Watch 7584% Weekly review; plan prune or migration.
WARN 8594% Prune and/or migrate within 12 weeks; do not add new large CTs.
CRIT ≥ 95% Immediate action; LVM thin pools can fail or go read-only.

Current scripts: check-disk-all-vmids.sh uses WARN 85%, CRIT 95% for container root usage. These recommendations apply to host storage (pvesm / LVM) as well.


2. Observed fill behavior (from history)

Host Storage Trend (recent) Implied rate / note
ml110 data ~28.7% → ~25% (Feb 15 → 27) Slight decrease (prune/dedup). Plenty of free space.
r630-01 data 88% → 100% → 72% → 65.8% (Phase 1 migration) After Phase 1 (8 CTs data→thin1). Main growth host (validators, RPCs, many CTs).
r630-02 thin1-r630-02 ~26.5% stable Low growth.
r630-02 thin2 ~4.8% → ~9% after 5000 migration Now holds Blockscout (5000); monitor.
r630-02 thin5 Was 84.6% → 0% after migration Empty; available for future moves.
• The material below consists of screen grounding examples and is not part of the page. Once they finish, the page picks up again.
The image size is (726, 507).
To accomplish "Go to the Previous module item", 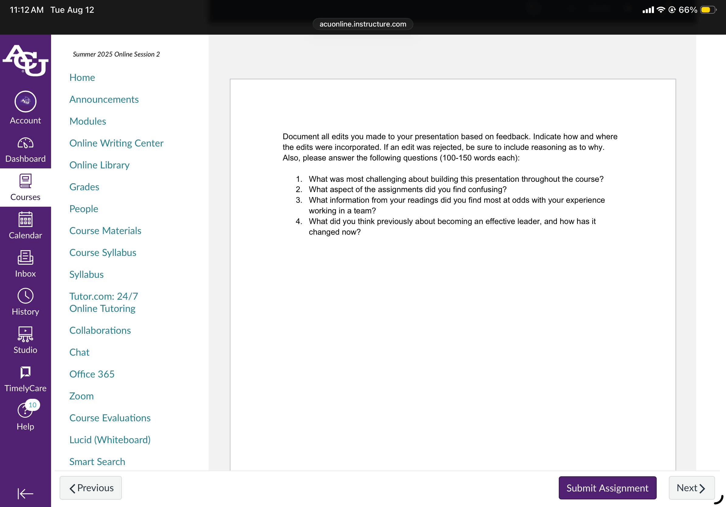I will tap(91, 488).
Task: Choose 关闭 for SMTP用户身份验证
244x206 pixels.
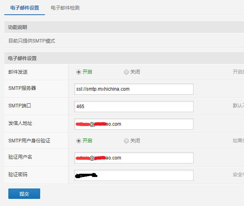Action: click(x=126, y=141)
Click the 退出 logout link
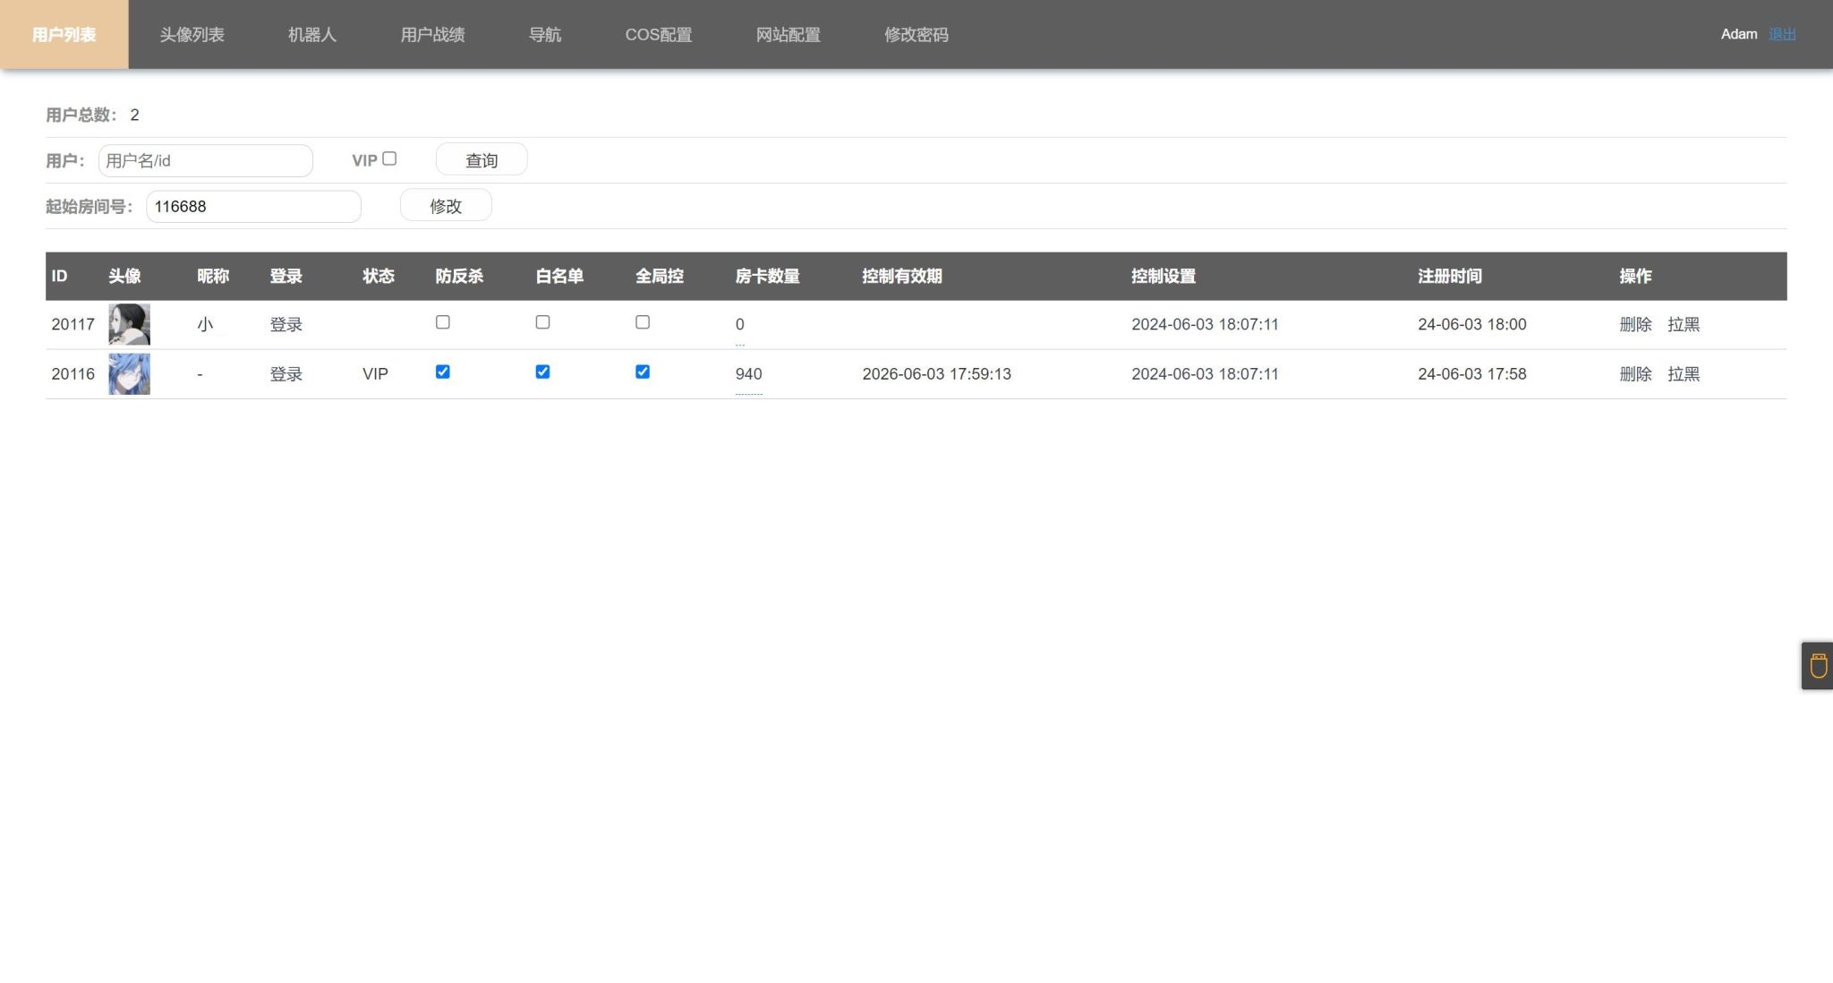The width and height of the screenshot is (1833, 983). pos(1782,34)
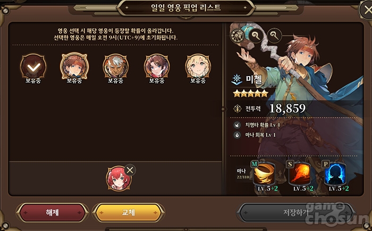
Task: Open the M mana tornado skill icon
Action: click(x=264, y=174)
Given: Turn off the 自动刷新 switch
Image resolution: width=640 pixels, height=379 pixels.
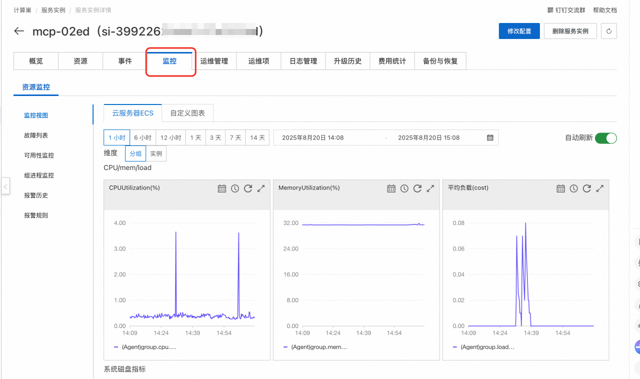Looking at the screenshot, I should coord(606,138).
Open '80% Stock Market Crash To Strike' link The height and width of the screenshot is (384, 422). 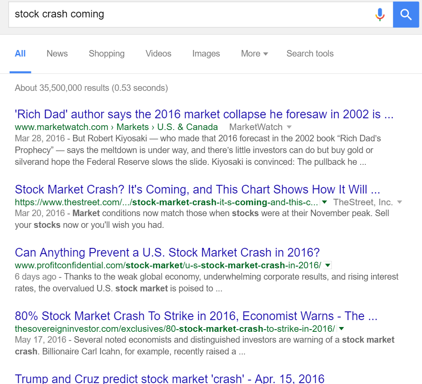point(196,316)
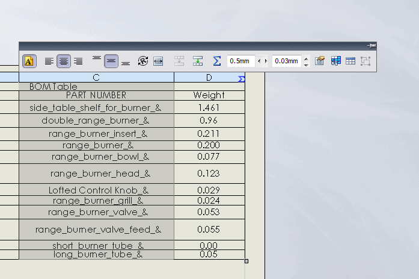The height and width of the screenshot is (279, 419).
Task: Select column C header
Action: coord(96,77)
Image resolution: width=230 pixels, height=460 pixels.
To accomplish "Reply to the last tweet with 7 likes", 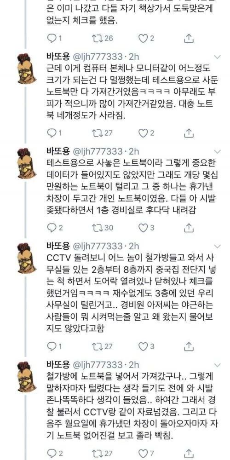I will click(x=54, y=453).
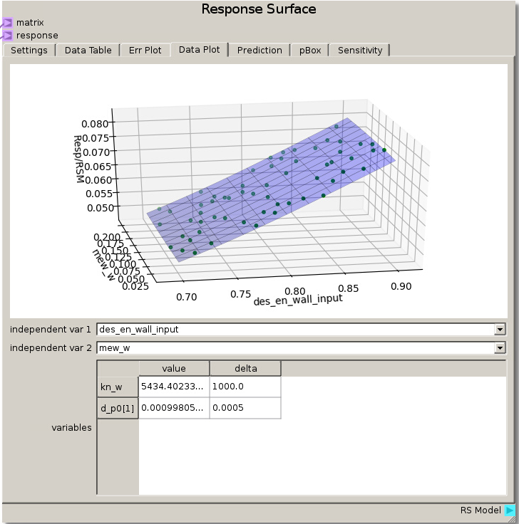This screenshot has height=524, width=519.
Task: Click the 'delta' column header
Action: click(x=245, y=368)
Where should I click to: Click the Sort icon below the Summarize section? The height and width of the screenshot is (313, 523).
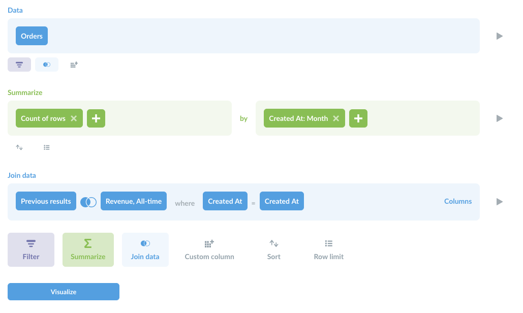pos(19,147)
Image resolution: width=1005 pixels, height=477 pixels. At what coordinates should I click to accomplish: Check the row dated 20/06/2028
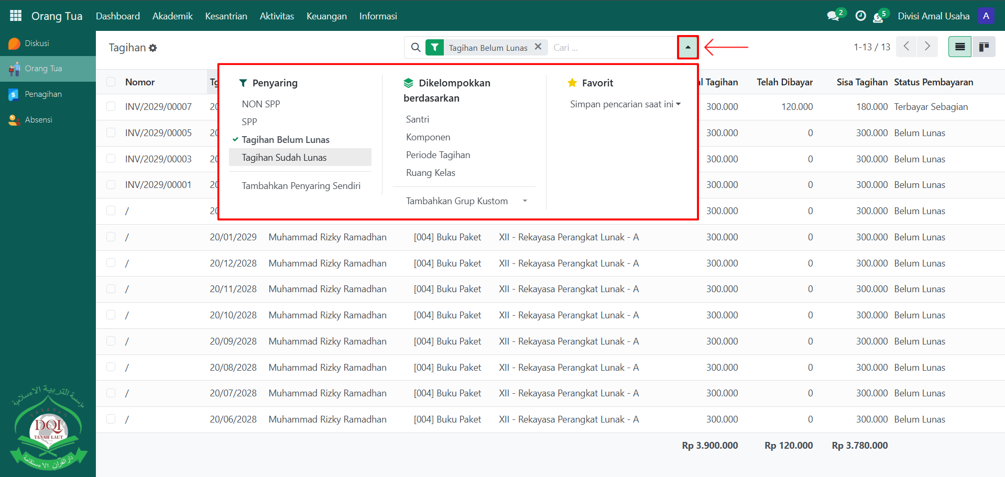[111, 419]
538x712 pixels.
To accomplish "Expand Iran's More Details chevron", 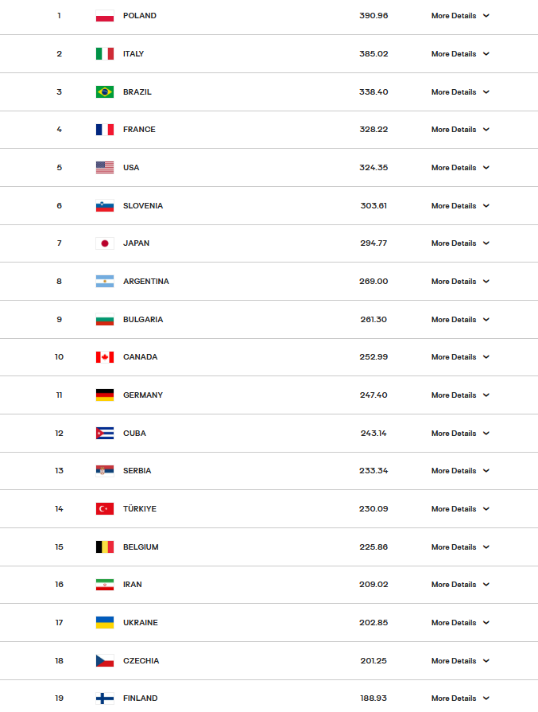I will [x=486, y=585].
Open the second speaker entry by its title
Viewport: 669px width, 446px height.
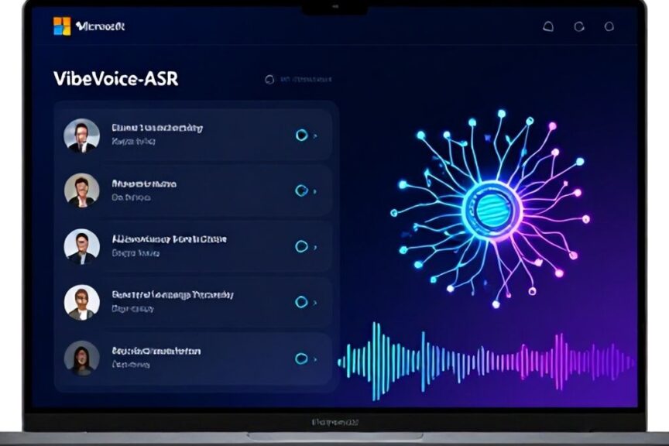tap(144, 184)

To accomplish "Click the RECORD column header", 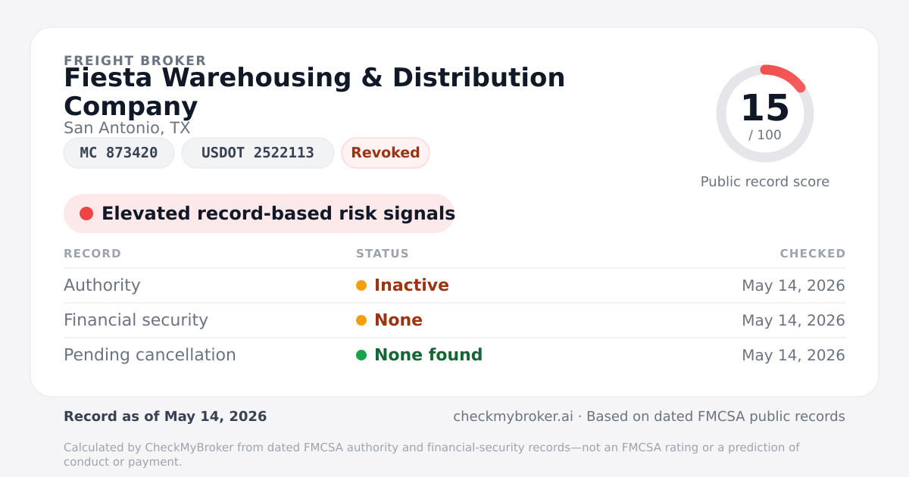I will pyautogui.click(x=92, y=254).
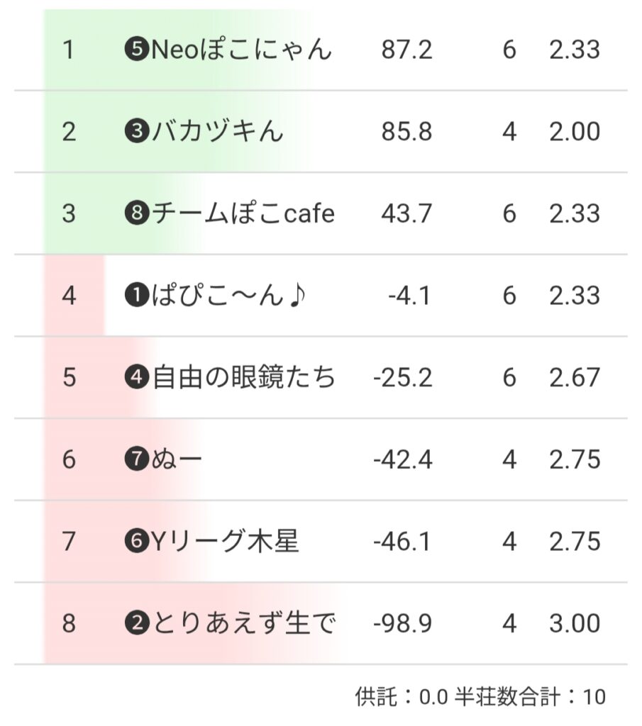The image size is (642, 726).
Task: Click the 3.00 average rank value
Action: [x=574, y=624]
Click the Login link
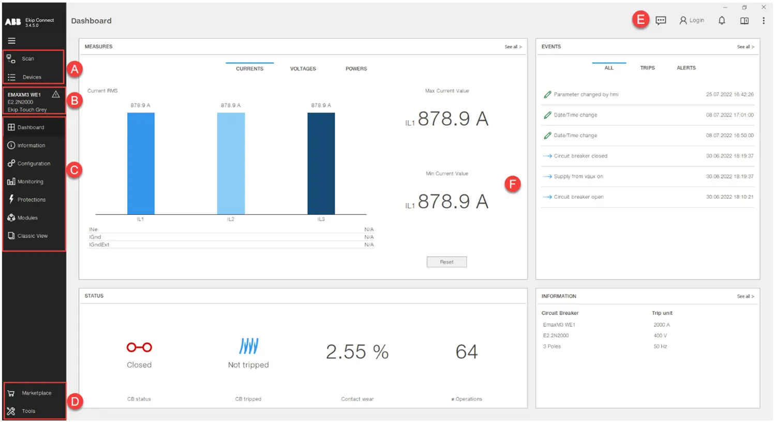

Conclusion: The pool that fills fastest and needs the most attention is r630-01 data (72% now; many CTs, Besu/DB growth). ml110 data is stable and has headroom. r630-02 is manageable if you avoid concentrating more large CTs on a single thin pool.


3. Recommendations by host and pool

ml110

  • data / local-lvm (~25%)

    • Rate: Low/slow.
    • Recommendations:
      • Keep running collect-storage-growth-data.sh --append (e.g. cron every 6h).
      • Prune logs in CTs periodically (e.g. with fix-storage-r630-01-and-thin5.sh-style logic for ml110 or a dedicated prune script).
      • No urgency; review again when approaching 70%.
  • Unused sdb (931G)

    • Recommendation: Use it before adding new disks elsewhere.
      • Option A: Add sdb to VG pve and extend the data thin pool (or create a second thin pool). Frees pressure on sda and doubles effective data capacity.
      • Option B: Create a separate VG + thin pool on sdb for new or migrated CTs.
    • Document the chosen layout and any new Proxmox storage names in storage.cfg and in PHYSICAL_DRIVES_AND_CONFIG.md.

r630-01

  • data / local-lvm (~72%)

    • Rate: Highest risk; this pool has the most CTs and Besu/DB growth.
    • Recommendations:
      1. Short term:
        • Run log/journal prune on all r630-01 CTs regularly (e.g. fix-storage-r630-01-and-thin5.sh Phase 2, or a cron job).
        • Keep storage growth collection (e.g. every 6h) and review weekly when > 70%.
      2. Before 85%:
        • Move one or more large CTs to thin1 on r630-01 (thin1 ~43% used, has space) if VMIDs allow, or plan migration to r630-02 thin pools.
        • Identify biggest CTs: check-disk-all-vmids.sh and lvs on r630-01 (data pool).
      3. Before 90%:
        • Decide on expansion (e.g. add disks to RAID10 and extend md0/LVM) or permanent migration of several CTs to r630-02.
    • Do not let this pool sit above 85% for long; it has already hit 100% once.
  • thin1 (~43%)

    • Rate: Moderate.
    • Recommendations: Use as spillover for data pool migrations when possible. Monitor monthly; act if > 75%.

r630-02

  • thin1-r630-02 (~26%)

    • Rate: Low.
    • Recommendation: Monitor; no change needed unless you add many CTs here.
  • thin2 (~9% after 5000 migration)

    • Rate: May grow with Blockscout (5000) and other CTs.
    • Recommendations:
      • Run VMID 5000 prune periodically: vmid5000-free-disk-and-logs.sh.
      • If thin2 approaches 75%, consider moving one CT to thin5 (now empty) or thin6.
  • thin3, thin4, thin6 (roughly 1122%)

    • Rate: Low to moderate.
    • Recommendation: Include in weekly pvesm/lvs review; no special action unless one pool trends > 75%.
  • thin5 (0% after migration)

    • Recommendation: Keep as reserve for migrations from thin2 or other pools when they approach WARN.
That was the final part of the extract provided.